As a general rule, Laos is a little more expensive than Thailand. What would be sold in Bangkok for Baht 40-50 would sell for Baht 50-60 in Vientiane. Some vendors would accept Thai Baht as payment, and may even exchange Baht for Kip. Vientiane is slightly less expensive than Pakse, but still more expensive than Saigon, Bangkok or Phnom Penh

  • Kip 10,000 one big bottle, Beerlao (Kip 12,000 if by the river)
  • Kip 5,000 1.5 liter drinking water, sugar cane juice, soy milk
  • Kip 50,000 one hour massage
  • Kip 20,000/pax tuk-tuk ride from bus terminal to city center
  • Kip 12,000 coffee
  • Kip 15,000 noodle soup with meat
  • Kip 10,000/day bicycle rental
  • Kip 10,000/kilo laundry
  • Kip 175,000 sleeping bus to Luang Prabang (155,000 if seated bus)
  • Kip 40,000 dorm bed incl. breakfast
  • Kip 80,000 double bed in a fan room, shared toilet incl. breakfast
Laos Travel Tips
  • Laotians hardly speak or understand English
  • like Switzerland, Laos is land-locked by its neighbors - Vietnam, Thailand, Cambodia and China
  • Laos is a communist country and has close ties with Vietnam, its communist neighbor. Best not to talk anything negative about the government
  • some establishments will accept US$ for big purchases but it's best to exchange your dollars to Kip for the small day-to-day expenses
  • Laotians are generally honest people with a calm demeanor, much like Cambodians
  • like Cambodia, Laos is steeped in its devotion to Buddha - pagodas abound and monks are an integral part of the landscape
  • best place to exchange currencies is at the border. City money exchange centers won't give you the best rates
  • best to exchange US dollars to Kip for good rates. If you exchange Vietnamese Dong to Laotian Kip, the rate is horribly low
General Travel Tips
  1. arrive early - in case there is a snag (visa snag, documentation snag, transport ticket snag, etc.), you will have ample time to troubleshoot the problem if you arrive early (to the airport, to the bus terminal, etc.)
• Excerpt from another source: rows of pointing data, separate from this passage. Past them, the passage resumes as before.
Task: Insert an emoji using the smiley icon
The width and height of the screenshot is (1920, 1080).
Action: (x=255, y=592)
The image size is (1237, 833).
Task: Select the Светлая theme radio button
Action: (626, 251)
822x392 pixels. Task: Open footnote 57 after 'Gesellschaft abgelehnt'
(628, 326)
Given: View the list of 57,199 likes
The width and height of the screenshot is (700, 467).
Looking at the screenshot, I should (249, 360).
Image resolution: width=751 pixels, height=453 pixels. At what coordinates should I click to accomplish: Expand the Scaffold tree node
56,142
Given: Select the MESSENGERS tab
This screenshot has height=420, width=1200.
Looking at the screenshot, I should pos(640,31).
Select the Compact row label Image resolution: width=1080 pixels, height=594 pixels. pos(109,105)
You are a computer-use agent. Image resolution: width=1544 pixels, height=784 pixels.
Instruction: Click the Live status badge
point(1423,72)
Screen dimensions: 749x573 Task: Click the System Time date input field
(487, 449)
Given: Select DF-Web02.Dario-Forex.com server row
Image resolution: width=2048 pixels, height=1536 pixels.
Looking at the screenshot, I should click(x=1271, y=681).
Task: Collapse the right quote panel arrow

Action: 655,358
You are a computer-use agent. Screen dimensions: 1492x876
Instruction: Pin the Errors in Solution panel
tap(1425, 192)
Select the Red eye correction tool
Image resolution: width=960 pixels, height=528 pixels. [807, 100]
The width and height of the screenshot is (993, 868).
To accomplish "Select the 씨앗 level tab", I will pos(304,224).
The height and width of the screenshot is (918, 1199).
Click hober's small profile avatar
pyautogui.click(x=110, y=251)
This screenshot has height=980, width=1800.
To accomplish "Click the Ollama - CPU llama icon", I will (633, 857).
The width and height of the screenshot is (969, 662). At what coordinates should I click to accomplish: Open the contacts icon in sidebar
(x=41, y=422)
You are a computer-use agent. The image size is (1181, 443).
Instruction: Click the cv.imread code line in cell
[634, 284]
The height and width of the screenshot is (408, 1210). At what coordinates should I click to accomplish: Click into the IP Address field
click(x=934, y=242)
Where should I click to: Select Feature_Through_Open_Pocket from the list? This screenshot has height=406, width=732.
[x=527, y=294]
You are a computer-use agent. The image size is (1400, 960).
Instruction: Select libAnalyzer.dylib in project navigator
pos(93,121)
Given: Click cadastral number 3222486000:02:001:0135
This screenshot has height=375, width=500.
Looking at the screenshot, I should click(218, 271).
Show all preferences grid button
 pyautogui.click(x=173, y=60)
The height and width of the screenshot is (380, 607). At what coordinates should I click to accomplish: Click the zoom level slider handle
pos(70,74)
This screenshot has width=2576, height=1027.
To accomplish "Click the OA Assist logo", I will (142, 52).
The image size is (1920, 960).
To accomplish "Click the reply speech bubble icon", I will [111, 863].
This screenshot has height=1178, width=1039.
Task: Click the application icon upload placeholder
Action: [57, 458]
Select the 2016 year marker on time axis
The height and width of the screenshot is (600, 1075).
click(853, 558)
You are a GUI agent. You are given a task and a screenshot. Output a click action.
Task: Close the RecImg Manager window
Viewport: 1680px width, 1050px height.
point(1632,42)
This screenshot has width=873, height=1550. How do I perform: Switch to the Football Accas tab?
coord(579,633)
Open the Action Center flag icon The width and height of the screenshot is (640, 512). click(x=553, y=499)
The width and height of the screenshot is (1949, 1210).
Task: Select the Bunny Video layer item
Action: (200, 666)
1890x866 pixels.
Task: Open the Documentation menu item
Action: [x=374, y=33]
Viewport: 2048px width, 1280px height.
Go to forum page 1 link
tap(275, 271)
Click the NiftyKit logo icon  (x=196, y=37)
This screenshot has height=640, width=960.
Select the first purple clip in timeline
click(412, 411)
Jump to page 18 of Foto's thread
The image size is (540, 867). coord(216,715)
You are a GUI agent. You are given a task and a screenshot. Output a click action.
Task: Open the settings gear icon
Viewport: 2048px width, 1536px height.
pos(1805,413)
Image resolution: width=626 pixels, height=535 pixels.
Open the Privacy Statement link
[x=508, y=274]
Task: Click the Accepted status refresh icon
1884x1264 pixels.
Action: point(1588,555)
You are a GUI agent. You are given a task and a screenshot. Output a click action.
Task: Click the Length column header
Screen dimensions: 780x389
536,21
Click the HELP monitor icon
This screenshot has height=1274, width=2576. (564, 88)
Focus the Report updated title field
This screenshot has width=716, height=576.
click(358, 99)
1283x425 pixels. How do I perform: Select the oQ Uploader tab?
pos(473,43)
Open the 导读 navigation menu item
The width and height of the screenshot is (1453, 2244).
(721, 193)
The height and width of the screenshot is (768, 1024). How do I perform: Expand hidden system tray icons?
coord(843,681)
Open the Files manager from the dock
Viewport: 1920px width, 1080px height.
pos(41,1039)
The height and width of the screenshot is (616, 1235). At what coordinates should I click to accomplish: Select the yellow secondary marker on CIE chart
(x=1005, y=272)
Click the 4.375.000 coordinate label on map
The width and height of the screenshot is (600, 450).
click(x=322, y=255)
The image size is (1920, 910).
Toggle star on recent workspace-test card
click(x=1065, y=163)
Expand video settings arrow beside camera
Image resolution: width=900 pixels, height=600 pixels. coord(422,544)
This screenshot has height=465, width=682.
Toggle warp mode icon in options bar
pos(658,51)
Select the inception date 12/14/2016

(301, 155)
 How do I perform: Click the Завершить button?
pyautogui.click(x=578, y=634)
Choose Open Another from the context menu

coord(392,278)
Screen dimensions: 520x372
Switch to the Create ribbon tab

  2. put detailed itinerary on the Calendar apps of your smart-phone according to timelines - this is where you do all your thinking and planning. Once written down, you don't have to think anymore while you are on the journey...you just follow the steps. This frees your mind for something else that might happen while you are already en route
  3. avoiding scams - as a general rule, I ignore the touts or anyone I don't know who call out to me. The calling comes in many forms - "Hi! Where are you from?", "Excuse me! Excuse me!", "Where are you going?". I don't look them in the eye and I remain non-verbal with them. If you reply to them, you just gave them an 'in' to hound you. In order not to look rude, I smile and wave the 'not interested' hand to them, without looking at them.
  4. power bank - hand-carry your power bank. Do not check it in. You can be called in when you are already inside the plane to go all the way to the loading dock so you can personally remove the power bank...and chances are, you'll have to surrender it to them. And you might delay the plane departure!